On Thu, Oct 1, 2015 at 12:51 AM, Taco de Wolff <
tacod...@gmail.com> wrote:
>
> I would outline such optimizations as follows, but correct me if I'm wrong:
> Take for example the `ParseFloat` function. It requires a `string` because
> that is a stronger guarantee than `[]byte`, namely `string` enforces
> non-mutability within the function. Because the atof.go functions are pure
> it is safe to say that they have no state lingering or external
> dependencies. Therefore, unless concurrently used perhaps!, it is safe to
> call such functions without a copy. The compiler would recognize that the
> bytes to string conversion is just a cast and not a copy. This would mean it
> is preferable to write functions accepting strings (for that is a stronger
> guarantee) and there is no need to write duplicated code.
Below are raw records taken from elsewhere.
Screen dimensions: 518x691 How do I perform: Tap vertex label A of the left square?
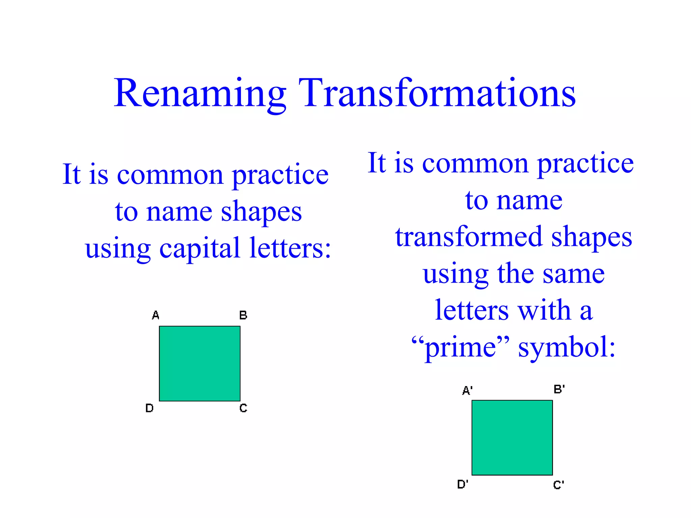coord(156,315)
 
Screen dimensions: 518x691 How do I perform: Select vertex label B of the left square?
coord(243,315)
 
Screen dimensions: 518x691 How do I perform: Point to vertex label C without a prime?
coord(243,408)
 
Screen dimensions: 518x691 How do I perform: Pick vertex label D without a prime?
coord(149,408)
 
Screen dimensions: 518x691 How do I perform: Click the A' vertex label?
coord(467,391)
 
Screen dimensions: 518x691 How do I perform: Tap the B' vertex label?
coord(559,389)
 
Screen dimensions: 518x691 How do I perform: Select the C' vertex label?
coord(558,485)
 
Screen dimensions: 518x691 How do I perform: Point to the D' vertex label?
coord(463,484)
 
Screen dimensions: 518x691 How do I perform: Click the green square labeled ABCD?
coord(200,364)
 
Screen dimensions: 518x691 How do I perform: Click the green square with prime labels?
coord(512,438)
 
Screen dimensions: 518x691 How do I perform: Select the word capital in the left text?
coord(199,249)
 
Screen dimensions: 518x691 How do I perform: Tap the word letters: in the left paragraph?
coord(290,248)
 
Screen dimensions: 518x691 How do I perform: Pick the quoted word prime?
coord(460,347)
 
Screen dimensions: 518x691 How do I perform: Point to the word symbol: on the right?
coord(566,347)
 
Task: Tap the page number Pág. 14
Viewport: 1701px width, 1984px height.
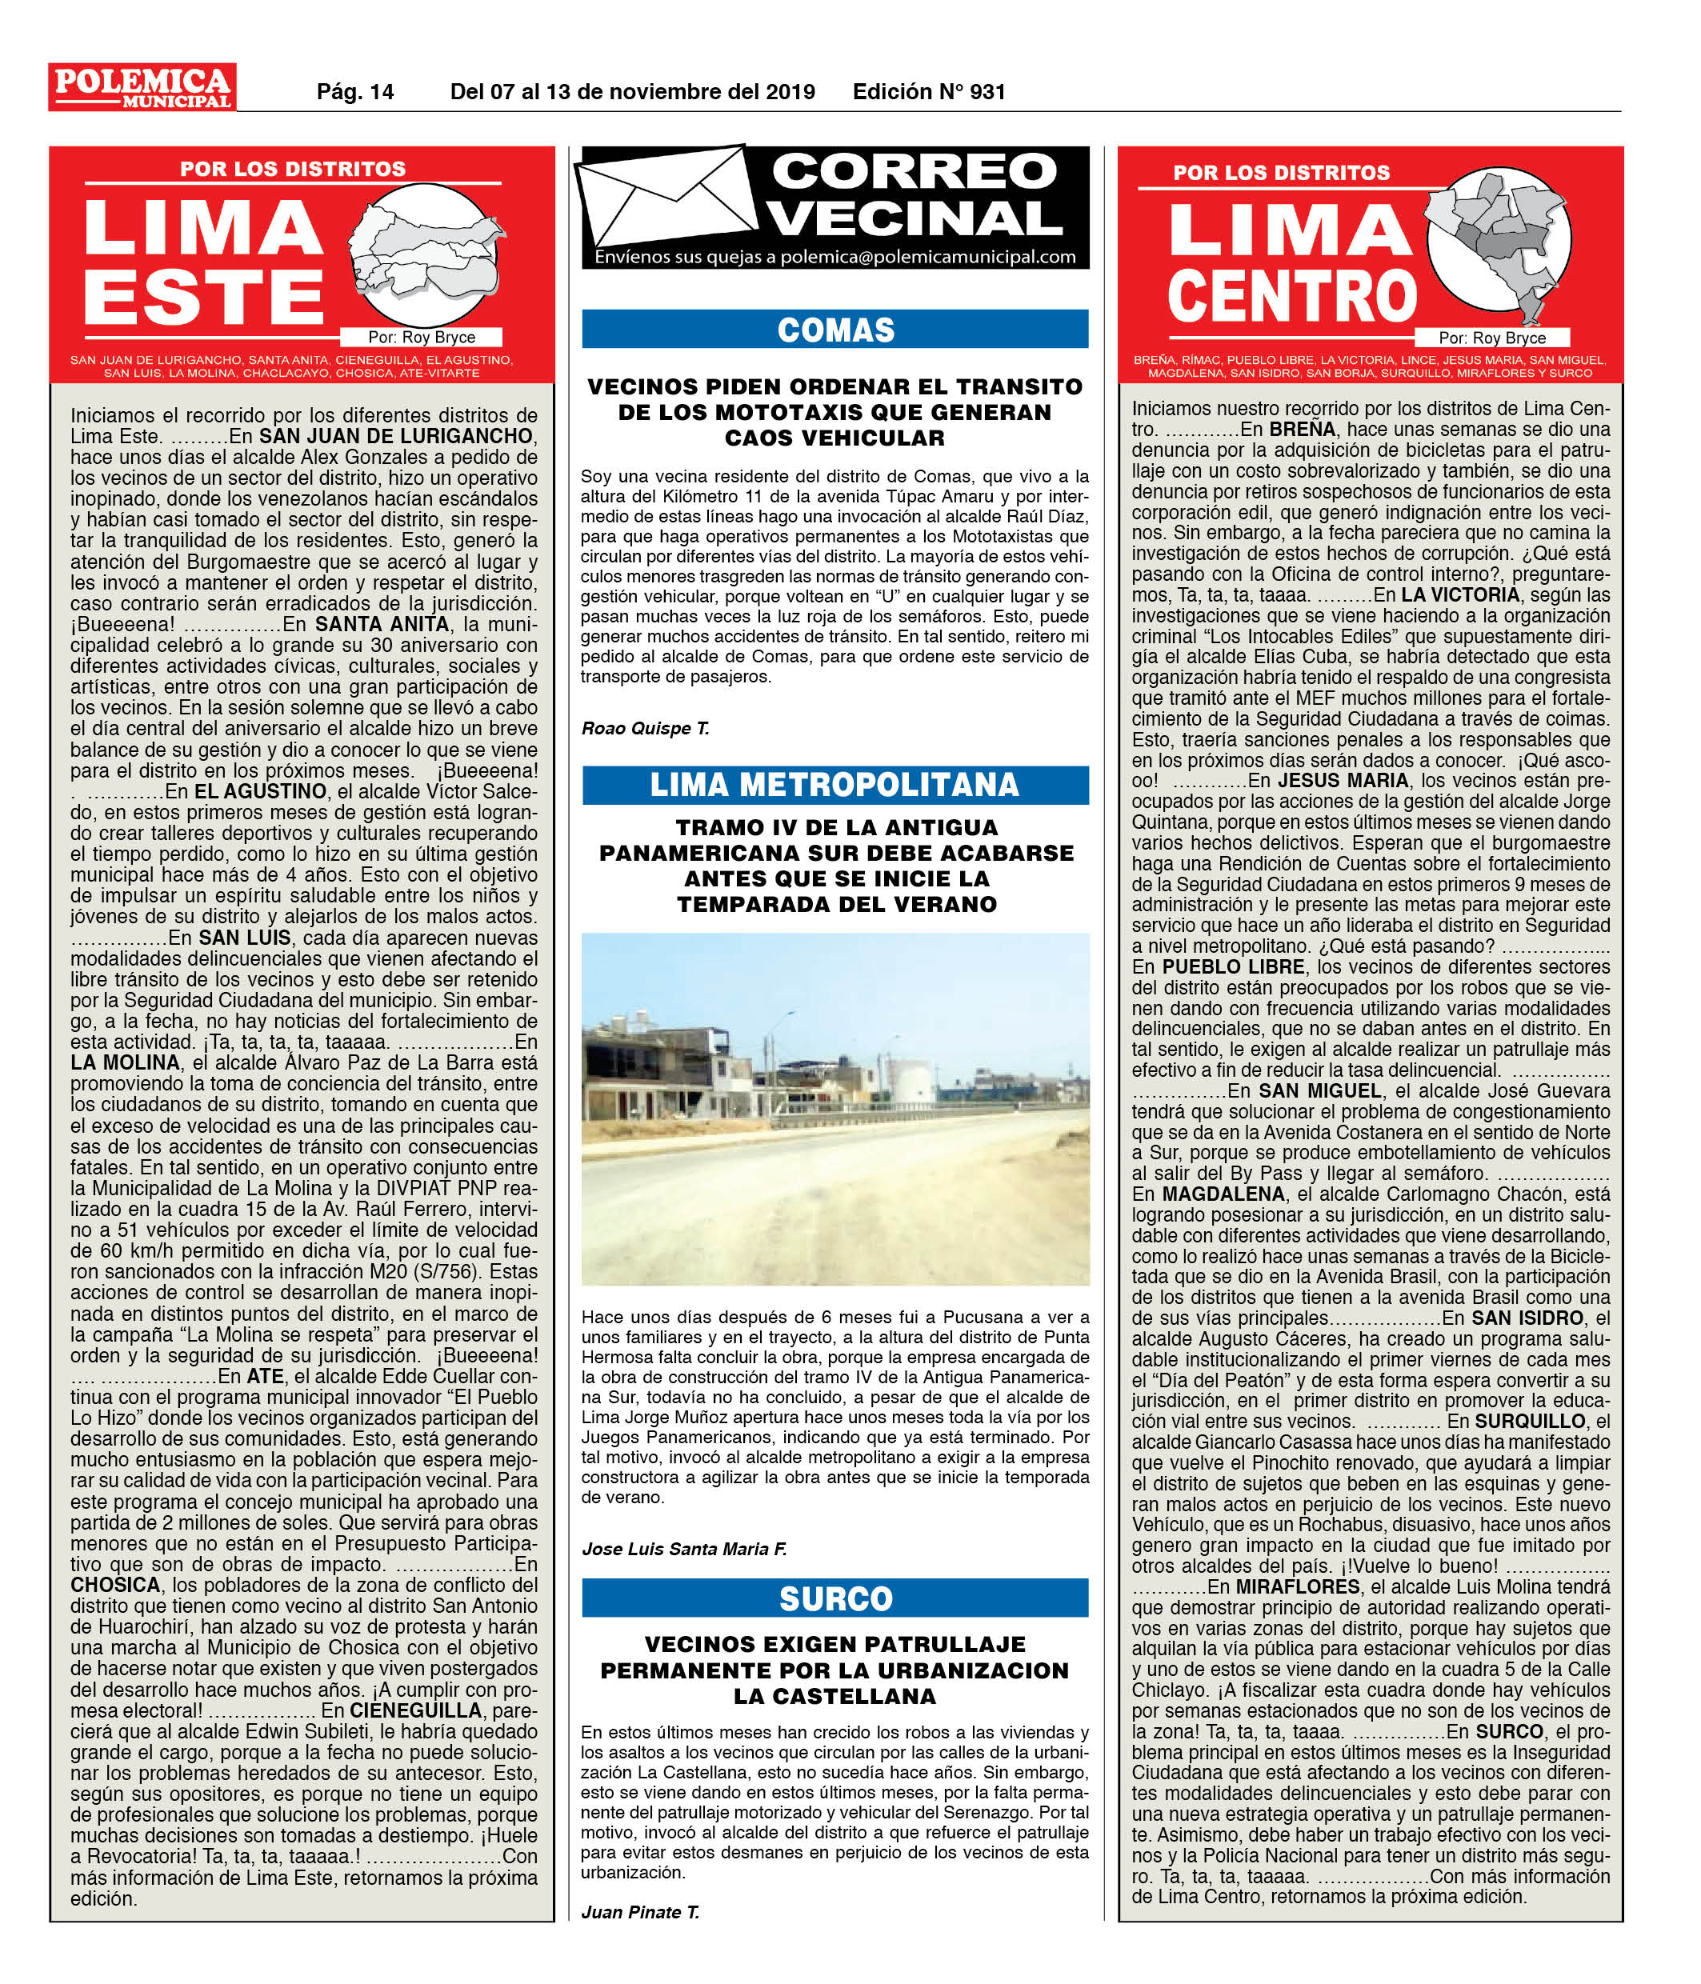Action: pyautogui.click(x=355, y=92)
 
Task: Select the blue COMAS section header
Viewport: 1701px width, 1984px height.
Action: pyautogui.click(x=835, y=330)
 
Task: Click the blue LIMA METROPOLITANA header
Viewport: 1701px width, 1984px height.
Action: pyautogui.click(x=835, y=784)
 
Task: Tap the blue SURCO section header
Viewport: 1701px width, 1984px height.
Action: pyautogui.click(x=835, y=1598)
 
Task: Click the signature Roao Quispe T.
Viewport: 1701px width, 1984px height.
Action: pyautogui.click(x=645, y=729)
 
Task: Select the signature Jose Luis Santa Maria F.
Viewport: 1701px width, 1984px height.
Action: pyautogui.click(x=684, y=1548)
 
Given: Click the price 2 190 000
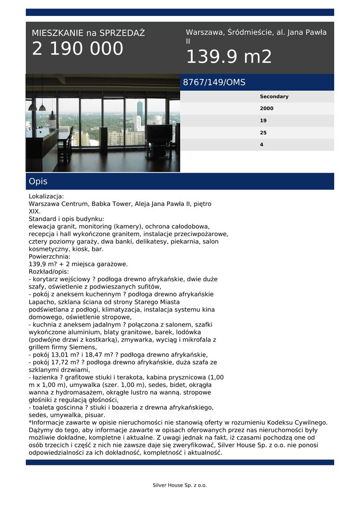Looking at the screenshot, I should coord(77,49).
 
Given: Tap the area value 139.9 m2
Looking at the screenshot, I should coord(229,57).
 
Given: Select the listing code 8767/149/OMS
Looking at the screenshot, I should coord(214,82).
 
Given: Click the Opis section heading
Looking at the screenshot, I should coord(38,182).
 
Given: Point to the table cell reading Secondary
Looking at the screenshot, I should coord(274,97).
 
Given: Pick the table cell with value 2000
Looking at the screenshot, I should coord(267,109).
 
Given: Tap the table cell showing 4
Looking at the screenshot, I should coord(262,145).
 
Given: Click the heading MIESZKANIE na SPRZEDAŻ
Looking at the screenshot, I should coord(88,33).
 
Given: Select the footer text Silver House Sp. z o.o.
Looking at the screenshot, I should coord(179,485).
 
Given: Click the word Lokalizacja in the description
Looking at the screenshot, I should coord(46,196).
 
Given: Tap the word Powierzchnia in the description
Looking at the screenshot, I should coord(49,256).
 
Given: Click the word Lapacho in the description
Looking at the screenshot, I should coord(42,302).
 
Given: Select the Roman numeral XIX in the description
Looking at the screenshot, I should coord(34,211).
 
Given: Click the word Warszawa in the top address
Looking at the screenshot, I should coord(205,32).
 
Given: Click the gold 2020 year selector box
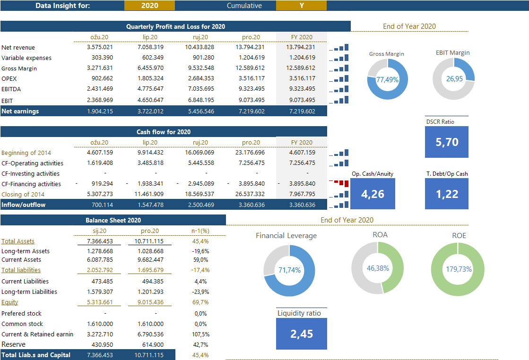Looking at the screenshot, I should point(149,6).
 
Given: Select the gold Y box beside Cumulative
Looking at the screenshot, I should point(301,6).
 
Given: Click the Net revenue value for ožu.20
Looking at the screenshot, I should point(100,47).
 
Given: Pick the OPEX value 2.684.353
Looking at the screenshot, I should point(200,78).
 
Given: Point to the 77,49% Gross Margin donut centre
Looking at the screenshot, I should point(387,80).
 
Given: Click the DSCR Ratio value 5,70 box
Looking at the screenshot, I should point(446,142).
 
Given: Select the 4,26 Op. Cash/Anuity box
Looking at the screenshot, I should point(373,194).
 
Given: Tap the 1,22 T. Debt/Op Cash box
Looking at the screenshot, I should point(446,194).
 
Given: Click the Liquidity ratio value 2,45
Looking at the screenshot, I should point(301,334).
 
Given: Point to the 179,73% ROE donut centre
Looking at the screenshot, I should point(458,269).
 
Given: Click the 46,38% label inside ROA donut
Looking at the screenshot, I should point(378,268).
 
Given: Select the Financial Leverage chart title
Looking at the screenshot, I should point(286,236).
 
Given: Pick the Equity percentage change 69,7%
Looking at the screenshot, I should point(201,302).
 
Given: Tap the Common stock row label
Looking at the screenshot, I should point(22,324).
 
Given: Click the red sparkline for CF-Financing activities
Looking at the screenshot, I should point(339,183).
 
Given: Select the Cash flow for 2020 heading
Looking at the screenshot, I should point(164,132).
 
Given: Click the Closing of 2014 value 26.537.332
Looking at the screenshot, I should point(251,195).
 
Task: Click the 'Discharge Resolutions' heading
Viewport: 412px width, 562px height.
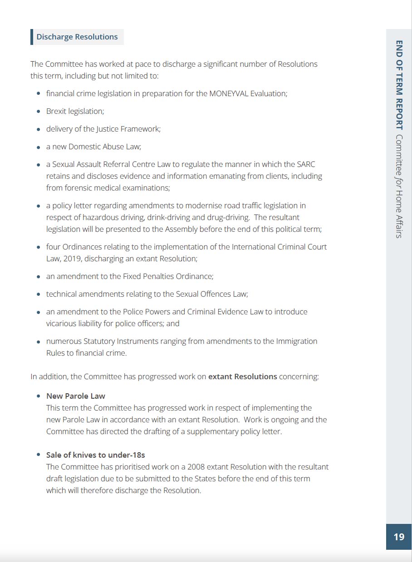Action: (77, 37)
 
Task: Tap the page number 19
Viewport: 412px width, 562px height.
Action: (399, 537)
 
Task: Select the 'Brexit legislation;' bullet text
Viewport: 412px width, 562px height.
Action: (75, 111)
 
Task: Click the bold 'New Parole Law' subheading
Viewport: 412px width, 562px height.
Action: (76, 396)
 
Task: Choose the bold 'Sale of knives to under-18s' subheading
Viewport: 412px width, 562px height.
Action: (96, 455)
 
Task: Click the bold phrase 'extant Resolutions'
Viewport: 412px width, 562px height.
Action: (242, 376)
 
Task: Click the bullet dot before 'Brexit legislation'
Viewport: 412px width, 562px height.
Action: (39, 112)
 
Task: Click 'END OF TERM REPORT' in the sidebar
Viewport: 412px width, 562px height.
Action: (399, 85)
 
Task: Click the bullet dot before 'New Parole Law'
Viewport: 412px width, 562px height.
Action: (39, 396)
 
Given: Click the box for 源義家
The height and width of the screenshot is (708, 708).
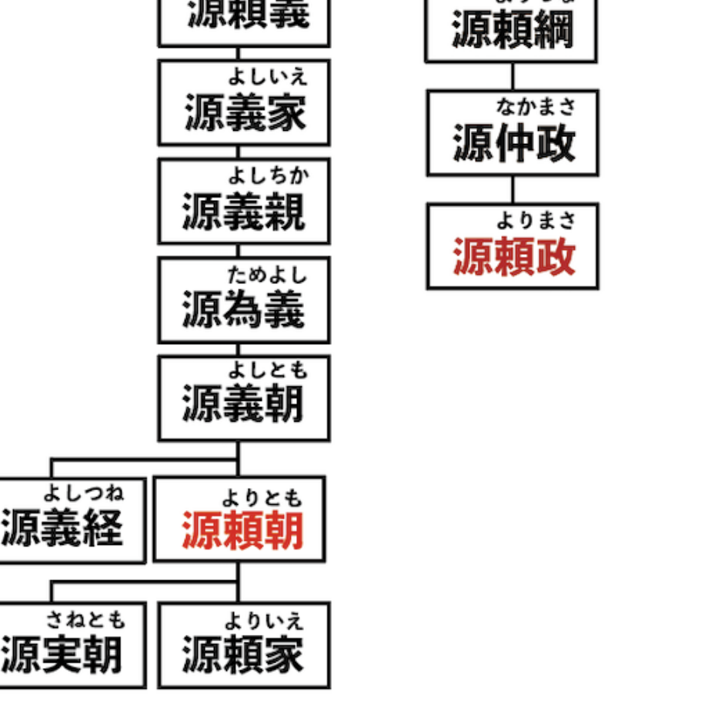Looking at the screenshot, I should (244, 102).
The interesting case is, of course, parallel use. When can we safely
treat a []byte as a string? Only when we know that the contents of
the []byte do not change. If we change the memory model to say that a
program with a race condition is undefined, which is approximately how
we treat race conditions anyhow, then given f(string(b)) where b is a
[]byte the compiler can assume that the contents of b will not change
if there are no possible happens-before relationships in f--that is,
if f does not have any synchronization points before or after which b
might change.
This will be true if f does not call any sync functions, does not have
any channel operations, does not start any goroutines, etc., and if
the same is true for all functions call by f. This can be determined
statically if f is a function or non-interface method call, and if
everything it calls are functions or non-interface methods. I think
we can determine this for the special case of strconv.ParseFloat and
friends.
A similar static analysis can apply for f([]byte(s)). That case is
different--we know that s will not change, so we need to look for any
case where f might try to change the slice contents.
How general this would be, I don't know. It doesn't help for the
important case of writer.Write([]byte(s)), when writer is an
io.Writer. Still, it seems worth investigating.